What you should do: Scan the material for the word "confidentialité", and copy each line where it shows up.

Given data:
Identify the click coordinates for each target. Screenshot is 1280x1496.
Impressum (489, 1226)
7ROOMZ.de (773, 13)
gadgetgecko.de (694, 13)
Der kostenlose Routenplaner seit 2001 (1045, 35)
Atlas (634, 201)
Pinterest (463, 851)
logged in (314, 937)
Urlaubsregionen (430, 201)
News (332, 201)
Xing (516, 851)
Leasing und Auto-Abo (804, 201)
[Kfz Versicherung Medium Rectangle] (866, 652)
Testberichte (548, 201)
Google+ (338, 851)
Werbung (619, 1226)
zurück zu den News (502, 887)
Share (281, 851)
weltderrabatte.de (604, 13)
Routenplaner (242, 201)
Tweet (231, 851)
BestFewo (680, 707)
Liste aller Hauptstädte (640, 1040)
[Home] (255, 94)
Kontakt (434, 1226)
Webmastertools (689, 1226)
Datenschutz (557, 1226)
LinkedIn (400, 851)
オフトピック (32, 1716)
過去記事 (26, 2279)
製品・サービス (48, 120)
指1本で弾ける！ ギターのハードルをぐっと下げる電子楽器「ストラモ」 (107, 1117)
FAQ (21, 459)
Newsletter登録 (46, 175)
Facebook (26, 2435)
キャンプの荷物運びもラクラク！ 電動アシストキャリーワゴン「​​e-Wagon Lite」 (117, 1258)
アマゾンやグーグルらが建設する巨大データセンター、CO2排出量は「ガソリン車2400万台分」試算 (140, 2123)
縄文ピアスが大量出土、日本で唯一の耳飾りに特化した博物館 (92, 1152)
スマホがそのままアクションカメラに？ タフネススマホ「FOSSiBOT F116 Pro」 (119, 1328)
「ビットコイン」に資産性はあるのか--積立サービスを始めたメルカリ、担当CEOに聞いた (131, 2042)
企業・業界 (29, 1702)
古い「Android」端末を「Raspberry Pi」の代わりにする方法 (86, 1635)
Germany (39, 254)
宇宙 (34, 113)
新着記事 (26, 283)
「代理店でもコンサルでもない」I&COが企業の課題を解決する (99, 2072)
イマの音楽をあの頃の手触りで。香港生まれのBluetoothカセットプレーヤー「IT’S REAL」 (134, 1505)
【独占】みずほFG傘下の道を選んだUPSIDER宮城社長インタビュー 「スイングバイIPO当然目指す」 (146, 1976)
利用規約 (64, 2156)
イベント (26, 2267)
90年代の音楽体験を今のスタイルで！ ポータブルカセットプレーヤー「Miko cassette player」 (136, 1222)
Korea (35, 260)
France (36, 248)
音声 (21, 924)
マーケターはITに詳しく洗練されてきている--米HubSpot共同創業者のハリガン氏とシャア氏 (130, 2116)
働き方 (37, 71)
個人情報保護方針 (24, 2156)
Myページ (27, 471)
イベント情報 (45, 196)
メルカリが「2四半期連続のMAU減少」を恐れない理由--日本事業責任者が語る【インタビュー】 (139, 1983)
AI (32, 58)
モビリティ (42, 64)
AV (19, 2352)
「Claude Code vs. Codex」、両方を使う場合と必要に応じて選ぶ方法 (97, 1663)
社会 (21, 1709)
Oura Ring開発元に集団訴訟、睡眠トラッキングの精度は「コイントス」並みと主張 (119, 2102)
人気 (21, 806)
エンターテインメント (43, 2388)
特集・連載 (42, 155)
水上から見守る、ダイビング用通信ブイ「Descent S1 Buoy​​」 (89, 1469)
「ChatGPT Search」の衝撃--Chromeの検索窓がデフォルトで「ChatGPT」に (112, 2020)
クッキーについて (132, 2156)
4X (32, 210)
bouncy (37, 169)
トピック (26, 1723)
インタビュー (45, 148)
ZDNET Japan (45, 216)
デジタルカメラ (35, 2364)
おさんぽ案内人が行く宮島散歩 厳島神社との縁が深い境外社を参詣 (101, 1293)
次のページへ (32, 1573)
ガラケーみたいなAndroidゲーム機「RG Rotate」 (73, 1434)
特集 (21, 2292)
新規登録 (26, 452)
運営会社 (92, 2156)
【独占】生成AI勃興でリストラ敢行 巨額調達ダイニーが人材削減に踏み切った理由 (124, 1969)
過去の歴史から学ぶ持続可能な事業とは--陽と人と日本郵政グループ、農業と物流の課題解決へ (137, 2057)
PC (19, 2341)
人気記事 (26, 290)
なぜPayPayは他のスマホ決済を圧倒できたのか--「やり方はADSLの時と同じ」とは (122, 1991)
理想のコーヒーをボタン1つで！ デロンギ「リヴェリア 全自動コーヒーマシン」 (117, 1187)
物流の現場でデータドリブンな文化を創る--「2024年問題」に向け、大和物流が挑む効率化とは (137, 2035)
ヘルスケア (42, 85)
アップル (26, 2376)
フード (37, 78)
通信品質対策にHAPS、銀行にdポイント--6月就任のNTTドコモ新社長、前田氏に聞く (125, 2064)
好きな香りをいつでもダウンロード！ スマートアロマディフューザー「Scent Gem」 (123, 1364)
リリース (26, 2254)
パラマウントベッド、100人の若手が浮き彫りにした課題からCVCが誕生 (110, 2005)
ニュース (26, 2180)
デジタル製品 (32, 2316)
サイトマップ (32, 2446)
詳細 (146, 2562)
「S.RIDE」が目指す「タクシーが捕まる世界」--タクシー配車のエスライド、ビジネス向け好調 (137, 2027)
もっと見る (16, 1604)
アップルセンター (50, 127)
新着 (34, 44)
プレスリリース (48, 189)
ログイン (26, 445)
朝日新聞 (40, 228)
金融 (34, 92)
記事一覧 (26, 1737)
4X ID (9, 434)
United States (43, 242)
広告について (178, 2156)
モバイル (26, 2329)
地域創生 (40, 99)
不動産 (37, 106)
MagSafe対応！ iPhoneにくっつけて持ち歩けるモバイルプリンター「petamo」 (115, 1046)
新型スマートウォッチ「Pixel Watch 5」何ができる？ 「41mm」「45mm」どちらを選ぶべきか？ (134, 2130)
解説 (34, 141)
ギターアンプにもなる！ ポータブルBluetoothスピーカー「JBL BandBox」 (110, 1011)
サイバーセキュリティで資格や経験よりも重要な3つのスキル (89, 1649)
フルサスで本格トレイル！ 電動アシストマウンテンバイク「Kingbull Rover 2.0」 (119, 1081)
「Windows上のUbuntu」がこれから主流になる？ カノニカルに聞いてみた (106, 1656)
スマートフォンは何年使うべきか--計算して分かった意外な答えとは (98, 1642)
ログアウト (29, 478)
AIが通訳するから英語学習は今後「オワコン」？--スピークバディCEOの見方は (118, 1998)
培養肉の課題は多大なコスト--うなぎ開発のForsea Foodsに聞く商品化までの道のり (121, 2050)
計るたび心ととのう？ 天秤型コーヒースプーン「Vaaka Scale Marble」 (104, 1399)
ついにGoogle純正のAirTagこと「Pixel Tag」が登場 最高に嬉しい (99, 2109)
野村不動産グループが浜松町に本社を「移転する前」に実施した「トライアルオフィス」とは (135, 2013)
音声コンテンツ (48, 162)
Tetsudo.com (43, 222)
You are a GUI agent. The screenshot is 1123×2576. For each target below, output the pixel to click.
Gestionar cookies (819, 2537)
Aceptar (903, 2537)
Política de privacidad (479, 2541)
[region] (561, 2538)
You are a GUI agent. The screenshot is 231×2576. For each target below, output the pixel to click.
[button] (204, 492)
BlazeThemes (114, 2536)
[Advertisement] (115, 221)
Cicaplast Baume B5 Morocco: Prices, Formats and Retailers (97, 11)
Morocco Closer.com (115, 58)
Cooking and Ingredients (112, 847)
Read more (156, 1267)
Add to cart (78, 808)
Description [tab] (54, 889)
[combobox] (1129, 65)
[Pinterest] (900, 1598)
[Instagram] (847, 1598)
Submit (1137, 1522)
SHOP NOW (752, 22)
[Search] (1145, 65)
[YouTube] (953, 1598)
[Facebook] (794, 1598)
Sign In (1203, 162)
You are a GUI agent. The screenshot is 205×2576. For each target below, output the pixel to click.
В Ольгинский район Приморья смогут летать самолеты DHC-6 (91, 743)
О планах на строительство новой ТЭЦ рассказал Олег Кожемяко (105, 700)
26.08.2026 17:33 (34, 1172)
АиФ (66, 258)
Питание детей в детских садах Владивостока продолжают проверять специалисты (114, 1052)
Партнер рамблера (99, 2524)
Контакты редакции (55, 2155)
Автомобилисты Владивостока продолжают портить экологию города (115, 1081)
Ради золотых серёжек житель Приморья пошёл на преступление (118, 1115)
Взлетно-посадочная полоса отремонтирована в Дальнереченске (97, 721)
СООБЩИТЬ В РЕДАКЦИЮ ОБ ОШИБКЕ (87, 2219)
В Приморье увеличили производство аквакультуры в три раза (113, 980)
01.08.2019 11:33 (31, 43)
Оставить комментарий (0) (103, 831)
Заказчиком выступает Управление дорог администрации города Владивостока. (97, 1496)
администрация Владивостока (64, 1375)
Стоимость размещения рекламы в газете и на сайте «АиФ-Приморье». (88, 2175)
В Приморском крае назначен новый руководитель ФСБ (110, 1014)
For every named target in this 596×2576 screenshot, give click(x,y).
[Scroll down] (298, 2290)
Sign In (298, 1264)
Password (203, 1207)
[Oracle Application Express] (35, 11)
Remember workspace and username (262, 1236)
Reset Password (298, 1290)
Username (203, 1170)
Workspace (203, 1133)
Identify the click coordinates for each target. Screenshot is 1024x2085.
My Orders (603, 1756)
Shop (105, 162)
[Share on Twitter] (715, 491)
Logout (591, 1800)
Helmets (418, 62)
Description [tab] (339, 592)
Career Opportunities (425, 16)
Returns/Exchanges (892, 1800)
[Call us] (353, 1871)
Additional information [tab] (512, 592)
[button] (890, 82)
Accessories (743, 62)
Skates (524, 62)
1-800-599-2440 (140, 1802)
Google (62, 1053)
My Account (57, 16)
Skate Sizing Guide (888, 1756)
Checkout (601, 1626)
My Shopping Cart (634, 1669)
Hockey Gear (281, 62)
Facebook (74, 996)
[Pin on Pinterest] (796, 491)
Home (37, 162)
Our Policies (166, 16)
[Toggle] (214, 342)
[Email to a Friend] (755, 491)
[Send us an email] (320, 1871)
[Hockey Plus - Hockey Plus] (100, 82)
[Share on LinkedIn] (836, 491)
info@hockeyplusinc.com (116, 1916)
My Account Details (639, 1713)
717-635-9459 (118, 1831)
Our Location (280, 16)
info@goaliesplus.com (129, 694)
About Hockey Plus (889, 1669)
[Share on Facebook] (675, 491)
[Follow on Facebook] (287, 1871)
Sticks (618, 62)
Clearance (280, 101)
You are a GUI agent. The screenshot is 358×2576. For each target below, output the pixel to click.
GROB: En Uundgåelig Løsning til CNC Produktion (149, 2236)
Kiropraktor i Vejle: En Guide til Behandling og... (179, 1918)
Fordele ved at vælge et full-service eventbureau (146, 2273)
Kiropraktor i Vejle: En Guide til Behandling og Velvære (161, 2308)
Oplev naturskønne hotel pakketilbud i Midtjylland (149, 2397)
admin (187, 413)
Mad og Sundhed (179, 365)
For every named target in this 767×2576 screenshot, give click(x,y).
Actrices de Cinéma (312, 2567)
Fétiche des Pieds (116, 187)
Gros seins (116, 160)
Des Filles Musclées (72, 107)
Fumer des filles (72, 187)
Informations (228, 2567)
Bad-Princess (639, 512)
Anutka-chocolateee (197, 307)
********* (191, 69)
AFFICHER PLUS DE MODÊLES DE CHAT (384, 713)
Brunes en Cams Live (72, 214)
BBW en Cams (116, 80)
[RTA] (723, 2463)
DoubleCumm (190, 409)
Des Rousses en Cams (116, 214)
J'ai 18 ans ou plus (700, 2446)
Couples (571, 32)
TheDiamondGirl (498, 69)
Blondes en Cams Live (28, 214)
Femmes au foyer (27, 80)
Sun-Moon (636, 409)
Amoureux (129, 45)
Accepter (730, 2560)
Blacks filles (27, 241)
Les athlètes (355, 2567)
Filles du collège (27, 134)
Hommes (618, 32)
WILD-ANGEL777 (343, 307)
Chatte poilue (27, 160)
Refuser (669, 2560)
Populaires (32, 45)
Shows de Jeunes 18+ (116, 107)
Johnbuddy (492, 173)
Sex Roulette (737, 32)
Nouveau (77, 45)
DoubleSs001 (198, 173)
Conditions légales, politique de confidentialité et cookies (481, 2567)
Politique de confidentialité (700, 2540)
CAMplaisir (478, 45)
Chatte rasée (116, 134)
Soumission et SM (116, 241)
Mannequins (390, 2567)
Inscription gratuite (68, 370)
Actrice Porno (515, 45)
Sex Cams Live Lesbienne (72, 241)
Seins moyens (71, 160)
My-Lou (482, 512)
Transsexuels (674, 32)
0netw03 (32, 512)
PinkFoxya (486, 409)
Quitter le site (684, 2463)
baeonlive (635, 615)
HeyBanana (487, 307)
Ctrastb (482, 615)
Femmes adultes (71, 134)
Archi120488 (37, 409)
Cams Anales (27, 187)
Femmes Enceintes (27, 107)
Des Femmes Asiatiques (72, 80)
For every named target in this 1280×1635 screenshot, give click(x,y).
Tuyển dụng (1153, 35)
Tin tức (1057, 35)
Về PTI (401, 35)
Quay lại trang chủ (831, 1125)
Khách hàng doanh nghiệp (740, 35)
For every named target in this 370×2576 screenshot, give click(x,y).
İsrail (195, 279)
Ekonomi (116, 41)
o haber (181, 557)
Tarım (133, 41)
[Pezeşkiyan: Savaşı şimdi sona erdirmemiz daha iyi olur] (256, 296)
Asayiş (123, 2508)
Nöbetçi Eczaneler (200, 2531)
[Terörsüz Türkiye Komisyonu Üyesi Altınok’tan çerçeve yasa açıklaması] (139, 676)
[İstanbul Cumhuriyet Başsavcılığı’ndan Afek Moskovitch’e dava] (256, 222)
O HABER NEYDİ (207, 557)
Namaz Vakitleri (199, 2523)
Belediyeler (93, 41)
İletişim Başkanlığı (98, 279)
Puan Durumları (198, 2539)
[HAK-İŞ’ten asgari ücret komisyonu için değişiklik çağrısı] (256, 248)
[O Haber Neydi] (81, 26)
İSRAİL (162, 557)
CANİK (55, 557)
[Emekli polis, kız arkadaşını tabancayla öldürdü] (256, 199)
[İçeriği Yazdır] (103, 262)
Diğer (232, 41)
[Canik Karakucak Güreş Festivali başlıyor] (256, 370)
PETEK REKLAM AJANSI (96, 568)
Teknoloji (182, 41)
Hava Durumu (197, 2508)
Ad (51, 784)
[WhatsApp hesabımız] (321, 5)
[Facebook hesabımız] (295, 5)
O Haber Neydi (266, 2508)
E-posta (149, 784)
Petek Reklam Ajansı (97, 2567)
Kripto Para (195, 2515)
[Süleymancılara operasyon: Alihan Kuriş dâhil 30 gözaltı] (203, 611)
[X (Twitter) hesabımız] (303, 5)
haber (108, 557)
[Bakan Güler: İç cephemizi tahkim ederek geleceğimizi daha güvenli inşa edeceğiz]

Response to the exercise:
Conditions légales, politique de confidentialité et cookies (481, 2567)
Politique de confidentialité (700, 2540)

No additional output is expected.